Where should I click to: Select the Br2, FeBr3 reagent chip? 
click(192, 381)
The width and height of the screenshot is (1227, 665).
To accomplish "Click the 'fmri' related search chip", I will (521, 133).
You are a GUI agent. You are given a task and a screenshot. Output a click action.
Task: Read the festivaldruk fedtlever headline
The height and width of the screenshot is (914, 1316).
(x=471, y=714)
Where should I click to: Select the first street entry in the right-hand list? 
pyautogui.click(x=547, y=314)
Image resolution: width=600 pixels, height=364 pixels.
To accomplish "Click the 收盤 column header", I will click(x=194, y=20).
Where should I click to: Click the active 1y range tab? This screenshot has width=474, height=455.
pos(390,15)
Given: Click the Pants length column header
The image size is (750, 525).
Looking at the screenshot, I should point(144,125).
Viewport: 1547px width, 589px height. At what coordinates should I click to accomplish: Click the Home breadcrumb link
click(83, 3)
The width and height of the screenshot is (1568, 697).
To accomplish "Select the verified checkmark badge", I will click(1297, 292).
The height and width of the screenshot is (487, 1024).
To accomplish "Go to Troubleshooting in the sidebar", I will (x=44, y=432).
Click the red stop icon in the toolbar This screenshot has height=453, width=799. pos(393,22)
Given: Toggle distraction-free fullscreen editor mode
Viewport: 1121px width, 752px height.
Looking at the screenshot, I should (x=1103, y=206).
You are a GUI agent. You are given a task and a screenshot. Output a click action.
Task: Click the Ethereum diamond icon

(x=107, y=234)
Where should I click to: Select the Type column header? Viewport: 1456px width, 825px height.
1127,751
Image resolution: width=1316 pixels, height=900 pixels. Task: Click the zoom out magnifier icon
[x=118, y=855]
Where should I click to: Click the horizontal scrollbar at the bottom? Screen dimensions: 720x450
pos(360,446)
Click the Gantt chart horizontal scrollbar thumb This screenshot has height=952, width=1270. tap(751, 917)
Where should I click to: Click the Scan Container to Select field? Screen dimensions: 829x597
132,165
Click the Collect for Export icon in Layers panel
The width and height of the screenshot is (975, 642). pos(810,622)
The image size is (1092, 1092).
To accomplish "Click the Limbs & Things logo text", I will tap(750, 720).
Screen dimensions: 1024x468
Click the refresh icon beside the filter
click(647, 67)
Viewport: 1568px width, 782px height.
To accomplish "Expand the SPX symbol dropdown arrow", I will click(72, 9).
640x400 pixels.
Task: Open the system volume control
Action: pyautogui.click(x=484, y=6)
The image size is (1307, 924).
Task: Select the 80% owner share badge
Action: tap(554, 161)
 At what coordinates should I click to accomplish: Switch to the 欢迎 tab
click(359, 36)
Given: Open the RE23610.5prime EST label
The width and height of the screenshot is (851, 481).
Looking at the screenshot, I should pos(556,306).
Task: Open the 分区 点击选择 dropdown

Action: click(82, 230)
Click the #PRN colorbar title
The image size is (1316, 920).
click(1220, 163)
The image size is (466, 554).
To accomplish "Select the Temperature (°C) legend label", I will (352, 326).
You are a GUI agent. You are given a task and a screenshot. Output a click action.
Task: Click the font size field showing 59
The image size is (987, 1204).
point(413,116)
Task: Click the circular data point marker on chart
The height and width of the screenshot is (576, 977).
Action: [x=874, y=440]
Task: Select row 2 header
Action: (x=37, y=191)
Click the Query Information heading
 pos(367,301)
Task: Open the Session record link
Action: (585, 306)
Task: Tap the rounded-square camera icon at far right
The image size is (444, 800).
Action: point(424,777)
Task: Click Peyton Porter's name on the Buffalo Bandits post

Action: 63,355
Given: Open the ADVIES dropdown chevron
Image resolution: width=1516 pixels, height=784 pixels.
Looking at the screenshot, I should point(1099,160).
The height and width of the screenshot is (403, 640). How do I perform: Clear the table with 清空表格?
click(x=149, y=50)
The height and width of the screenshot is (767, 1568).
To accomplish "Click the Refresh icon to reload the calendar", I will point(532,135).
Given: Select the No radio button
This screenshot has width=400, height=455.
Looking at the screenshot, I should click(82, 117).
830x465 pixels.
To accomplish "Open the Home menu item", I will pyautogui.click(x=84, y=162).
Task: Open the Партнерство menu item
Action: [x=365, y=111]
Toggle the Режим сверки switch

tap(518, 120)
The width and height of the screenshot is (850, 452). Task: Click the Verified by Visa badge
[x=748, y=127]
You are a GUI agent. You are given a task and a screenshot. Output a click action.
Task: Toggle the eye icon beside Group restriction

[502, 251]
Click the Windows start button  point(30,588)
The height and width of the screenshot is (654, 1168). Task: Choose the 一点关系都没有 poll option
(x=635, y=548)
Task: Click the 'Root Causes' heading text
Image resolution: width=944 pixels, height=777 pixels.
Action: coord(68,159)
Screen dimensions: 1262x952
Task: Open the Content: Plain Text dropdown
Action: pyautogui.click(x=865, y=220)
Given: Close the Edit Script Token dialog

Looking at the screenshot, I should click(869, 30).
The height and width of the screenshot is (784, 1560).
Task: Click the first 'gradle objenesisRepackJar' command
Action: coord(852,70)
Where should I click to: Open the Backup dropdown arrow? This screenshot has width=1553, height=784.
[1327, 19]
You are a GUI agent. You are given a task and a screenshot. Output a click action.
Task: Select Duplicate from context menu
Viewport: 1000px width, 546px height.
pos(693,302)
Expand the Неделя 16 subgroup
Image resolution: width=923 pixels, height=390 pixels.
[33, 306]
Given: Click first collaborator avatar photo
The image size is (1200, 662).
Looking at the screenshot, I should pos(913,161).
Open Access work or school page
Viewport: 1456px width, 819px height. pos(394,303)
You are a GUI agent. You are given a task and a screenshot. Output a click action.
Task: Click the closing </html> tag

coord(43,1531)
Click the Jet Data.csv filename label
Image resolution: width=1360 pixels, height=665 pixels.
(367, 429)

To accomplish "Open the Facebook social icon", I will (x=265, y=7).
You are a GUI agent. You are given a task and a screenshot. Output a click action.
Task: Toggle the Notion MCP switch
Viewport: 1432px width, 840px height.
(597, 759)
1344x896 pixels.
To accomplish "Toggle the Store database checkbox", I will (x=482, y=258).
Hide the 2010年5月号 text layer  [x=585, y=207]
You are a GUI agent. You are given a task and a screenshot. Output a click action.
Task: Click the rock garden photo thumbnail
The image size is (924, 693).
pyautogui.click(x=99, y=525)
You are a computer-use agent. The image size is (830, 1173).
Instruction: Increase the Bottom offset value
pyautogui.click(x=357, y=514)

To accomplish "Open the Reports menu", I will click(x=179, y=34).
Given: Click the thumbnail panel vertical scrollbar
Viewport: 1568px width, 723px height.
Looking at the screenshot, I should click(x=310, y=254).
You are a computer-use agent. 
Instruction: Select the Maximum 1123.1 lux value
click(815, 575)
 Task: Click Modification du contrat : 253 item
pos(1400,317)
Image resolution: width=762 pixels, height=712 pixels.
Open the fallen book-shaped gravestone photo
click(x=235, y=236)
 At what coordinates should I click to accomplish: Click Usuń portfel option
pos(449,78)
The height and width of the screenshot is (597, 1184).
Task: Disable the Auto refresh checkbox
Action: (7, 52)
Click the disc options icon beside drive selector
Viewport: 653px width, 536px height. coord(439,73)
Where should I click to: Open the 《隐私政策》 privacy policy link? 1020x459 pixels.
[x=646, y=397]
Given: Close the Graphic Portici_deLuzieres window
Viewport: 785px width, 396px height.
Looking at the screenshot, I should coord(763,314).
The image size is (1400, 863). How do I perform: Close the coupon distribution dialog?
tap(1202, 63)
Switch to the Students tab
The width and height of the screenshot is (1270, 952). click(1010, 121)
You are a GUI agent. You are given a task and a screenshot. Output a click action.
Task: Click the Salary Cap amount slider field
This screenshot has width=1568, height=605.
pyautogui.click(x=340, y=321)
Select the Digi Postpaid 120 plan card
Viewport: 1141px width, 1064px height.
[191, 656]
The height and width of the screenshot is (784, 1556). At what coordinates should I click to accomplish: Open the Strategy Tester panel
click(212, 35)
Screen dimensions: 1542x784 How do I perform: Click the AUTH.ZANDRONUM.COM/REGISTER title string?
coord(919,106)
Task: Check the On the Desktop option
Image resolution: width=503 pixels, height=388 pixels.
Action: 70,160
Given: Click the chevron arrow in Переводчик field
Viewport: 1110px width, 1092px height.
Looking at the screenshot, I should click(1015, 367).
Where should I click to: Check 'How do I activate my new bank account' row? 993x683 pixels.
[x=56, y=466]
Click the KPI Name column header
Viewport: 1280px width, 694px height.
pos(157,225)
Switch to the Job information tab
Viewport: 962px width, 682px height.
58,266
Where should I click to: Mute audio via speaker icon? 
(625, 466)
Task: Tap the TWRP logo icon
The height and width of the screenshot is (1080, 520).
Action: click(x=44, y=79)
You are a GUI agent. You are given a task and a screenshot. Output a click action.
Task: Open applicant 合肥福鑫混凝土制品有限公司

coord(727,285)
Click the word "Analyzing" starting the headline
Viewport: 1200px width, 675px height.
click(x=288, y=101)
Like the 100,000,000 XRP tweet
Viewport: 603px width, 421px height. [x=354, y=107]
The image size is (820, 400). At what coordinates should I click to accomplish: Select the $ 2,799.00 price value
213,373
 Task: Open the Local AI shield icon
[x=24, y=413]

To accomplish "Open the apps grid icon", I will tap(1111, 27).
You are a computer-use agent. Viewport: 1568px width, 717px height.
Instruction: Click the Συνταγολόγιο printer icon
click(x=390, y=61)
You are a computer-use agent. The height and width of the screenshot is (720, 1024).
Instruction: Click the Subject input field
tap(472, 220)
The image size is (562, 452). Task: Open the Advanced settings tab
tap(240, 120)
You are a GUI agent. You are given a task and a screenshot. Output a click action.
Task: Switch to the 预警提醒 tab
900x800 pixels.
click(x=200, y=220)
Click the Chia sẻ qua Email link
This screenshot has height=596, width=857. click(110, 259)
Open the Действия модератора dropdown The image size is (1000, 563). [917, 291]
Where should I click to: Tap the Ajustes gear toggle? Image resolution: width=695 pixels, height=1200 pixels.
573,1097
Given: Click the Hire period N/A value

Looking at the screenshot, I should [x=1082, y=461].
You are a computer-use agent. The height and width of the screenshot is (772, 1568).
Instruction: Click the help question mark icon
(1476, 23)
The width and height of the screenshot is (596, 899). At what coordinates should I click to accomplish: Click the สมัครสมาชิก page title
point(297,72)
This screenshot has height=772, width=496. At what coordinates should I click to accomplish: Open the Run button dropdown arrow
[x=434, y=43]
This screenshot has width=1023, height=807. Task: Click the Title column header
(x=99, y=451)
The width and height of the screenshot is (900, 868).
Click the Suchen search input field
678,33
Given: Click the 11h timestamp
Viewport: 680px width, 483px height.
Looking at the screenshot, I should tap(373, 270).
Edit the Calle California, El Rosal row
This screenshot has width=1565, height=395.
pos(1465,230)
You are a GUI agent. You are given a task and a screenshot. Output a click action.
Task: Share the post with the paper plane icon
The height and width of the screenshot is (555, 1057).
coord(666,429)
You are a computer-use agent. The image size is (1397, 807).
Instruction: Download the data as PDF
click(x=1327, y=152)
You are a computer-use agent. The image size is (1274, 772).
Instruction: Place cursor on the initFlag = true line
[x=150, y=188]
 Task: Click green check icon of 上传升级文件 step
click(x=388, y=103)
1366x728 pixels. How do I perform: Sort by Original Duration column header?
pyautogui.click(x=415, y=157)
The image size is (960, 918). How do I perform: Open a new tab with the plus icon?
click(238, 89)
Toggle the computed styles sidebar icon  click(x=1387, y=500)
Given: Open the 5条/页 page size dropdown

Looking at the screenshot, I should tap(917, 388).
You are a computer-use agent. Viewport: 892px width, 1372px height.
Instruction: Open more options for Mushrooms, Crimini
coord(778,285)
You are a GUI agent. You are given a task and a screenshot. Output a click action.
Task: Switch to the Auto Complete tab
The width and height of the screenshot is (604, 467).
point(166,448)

What is required:
Recast the part of the data that opens with the line containing "Open the Действия" and closes with the line containing "(x=99, y=451)" as a Markdown table with the columns No. and Entry, giving each line a row number and leaving out blank lines.

Written answer:
| No. | Entry |
|---|---|
| 1 | Open the Действия модератора dropdown The image size is (1000, 563). [917, 291] |
| 2 | Where should I click to: Tap the Ajustes gear toggle? Image resolution: width=695 pixels, height=1200 pixels. |
| 3 | 573,1097 |
| 4 | Given: Click the Hire period N/A value |
| 5 | Looking at the screenshot, I should [x=1082, y=461]. |
| 6 | You are a computer-use agent. The height and width of the screenshot is (772, 1568). |
| 7 | Instruction: Click the help question mark icon |
| 8 | (1476, 23) |
| 9 | The width and height of the screenshot is (596, 899). At what coordinates should I click to accomplish: Click the สมัครสมาชิก page title |
| 10 | point(297,72) |
| 11 | This screenshot has height=772, width=496. At what coordinates should I click to accomplish: Open the Run button dropdown arrow |
| 12 | [x=434, y=43] |
| 13 | This screenshot has width=1023, height=807. Task: Click the Title column header |
| 14 | (x=99, y=451) |